** TEXT follows **

Getting more consumers to buy Beyond Meat products is a longer proposition. In the meantime, the investment community is concerned.

"We continue to believe the company has ample cash to sustain operations through 2023 and into early 2024 and the cash burn outlook actually improved modestly this quarter,” BTIG analyst Peter Saleh wrote following the earnings release.

“However, we believe the timeframe beyond that—and indeed much of the company's future—is contingent on management achieving positive operating cash flow at some point later this year."

Beyond Meat founder, president and CEO Ethan Brown spent much of last week’s earnings call addressing the impact of inflation on consumer spending and the health benefits of the company’s plant-based offerings.

“It seems reasonable that consumers may retreat from protein that can be 2x the price of its animal-based equivalent during periods of intense inflation and reduced buying power,” said Brown.

To counteract that trend, Beyond Meat has designed "time-bound trials and pricing programs" that have led to increased unit sales and  “takeaway dollar growth as well.””

** End of TEXT **
** PROVIDED INFORMATION follows **

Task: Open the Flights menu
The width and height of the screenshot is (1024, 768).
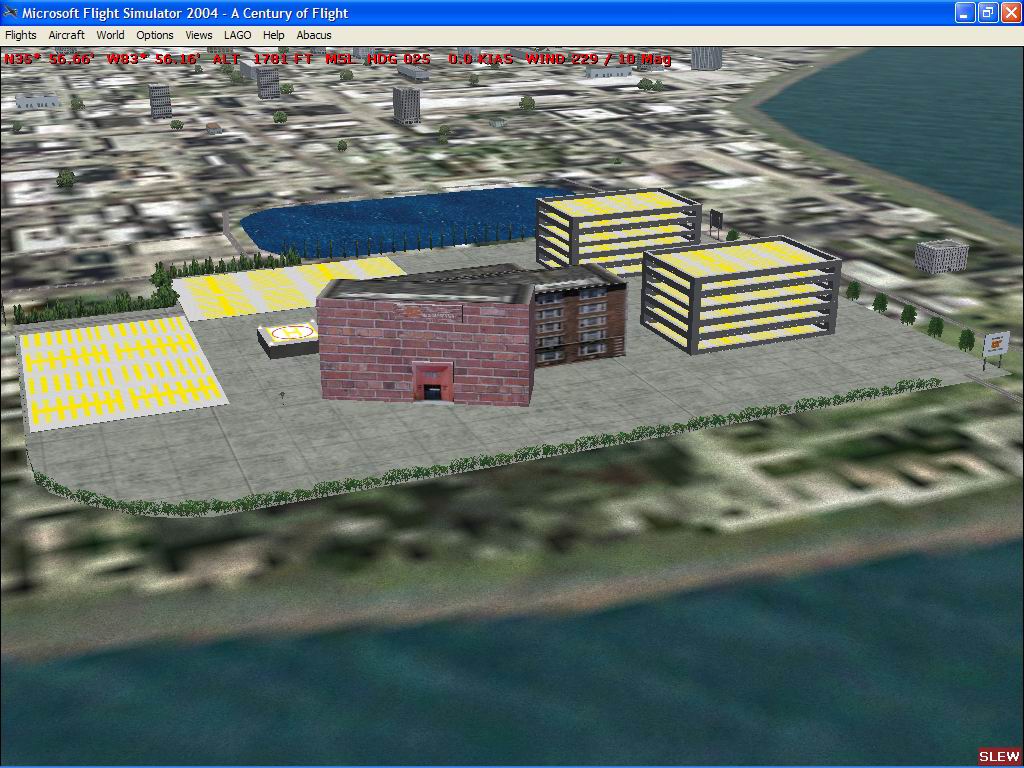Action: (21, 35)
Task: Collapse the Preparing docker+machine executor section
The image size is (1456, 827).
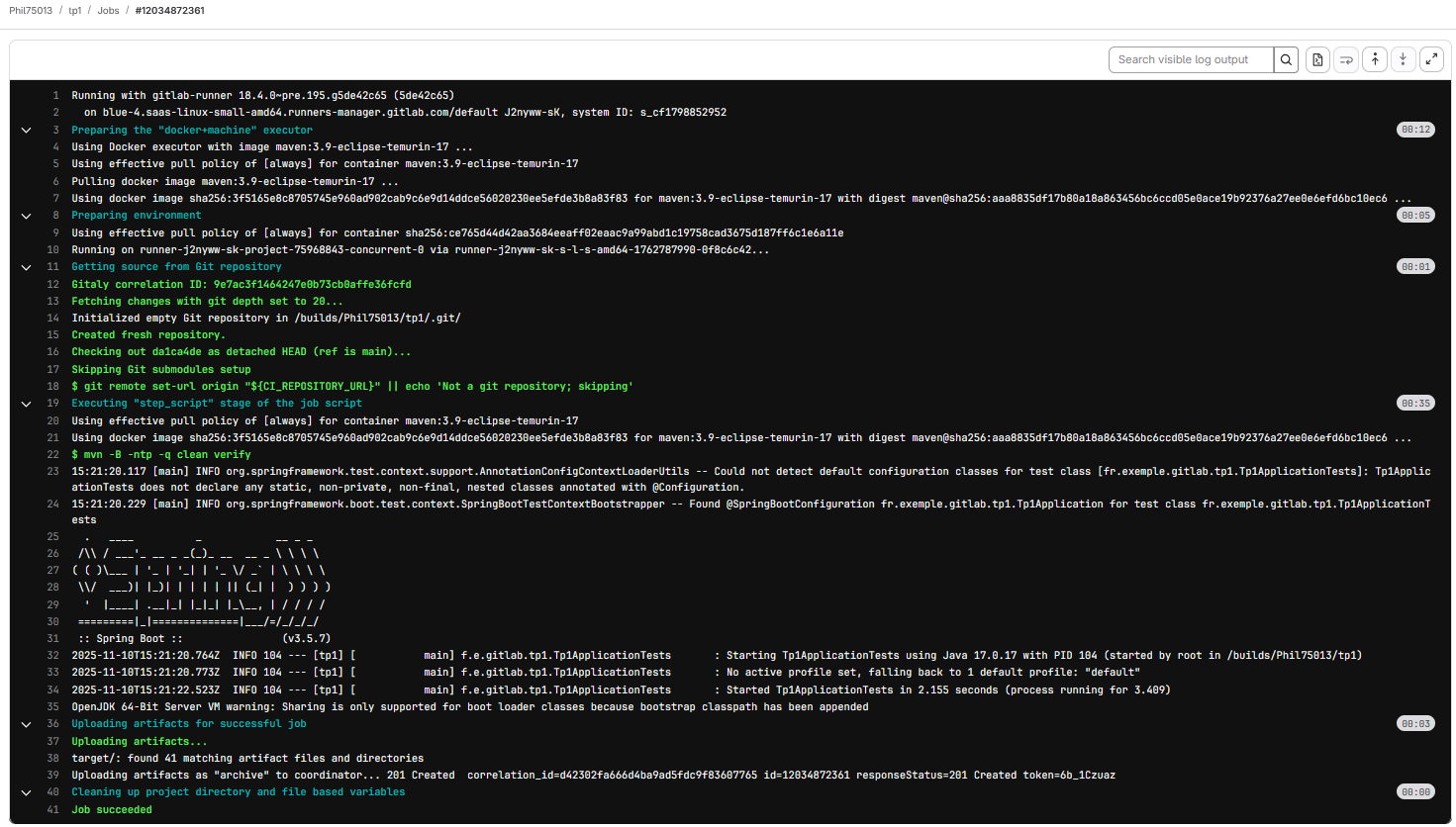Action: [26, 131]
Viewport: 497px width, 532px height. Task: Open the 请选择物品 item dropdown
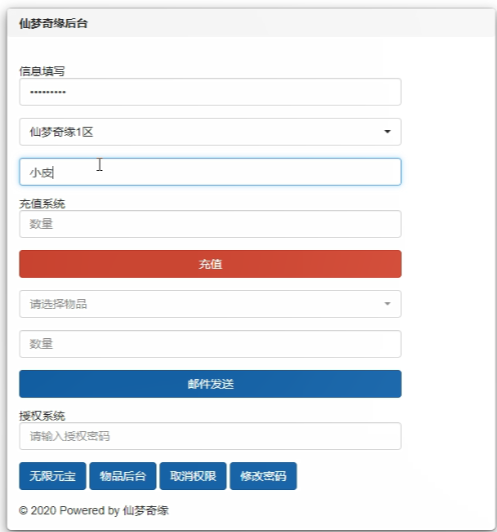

** End of PROVIDED INFORMATION **

→ **ACTIVITY 1**
Copy the passage of the Beyond Meat article word for word, beginning at "Getting more consumers" and stopping after "the earnings release.".
→ **ACTIVITY 2**
Write the next part of the Beyond Meat article, picking up after its final sentence.

→ **WRITTEN ANSWER 1**
Getting more consumers to buy Beyond Meat products is a longer proposition. In the meantime, the investment community is concerned.

"We continue to believe the company has ample cash to sustain operations through 2023 and into early 2024 and the cash burn outlook actually improved modestly this quarter,” BTIG analyst Peter Saleh wrote following the earnings release.

→ **WRITTEN ANSWER 2**
He also cited ongoing research in a partnership with the Stanford University School of Medicine that found a significant drop in LDL cholesterol and a decline in TMAO—a stomach compound associated with heart disease and certain cancers—among people who ate Beyond Meat products two or more times a day for eight weeks.

However, it will be a while before the company can make a substantial commitment to communicating those health benefits to the public.

Brown said that in the first half of 2023, marketing spending will be allocated to “various launches that we’re doing and things of that nature.”

He questioned whether Beyond Meat can “spend efficiently” to communicate health benefits while also reaching “younger people who are focused on climate and the environment.

“So we’re doing a lot deeper dives in those type of areas to understand how to maximize each dollar we’re spending.”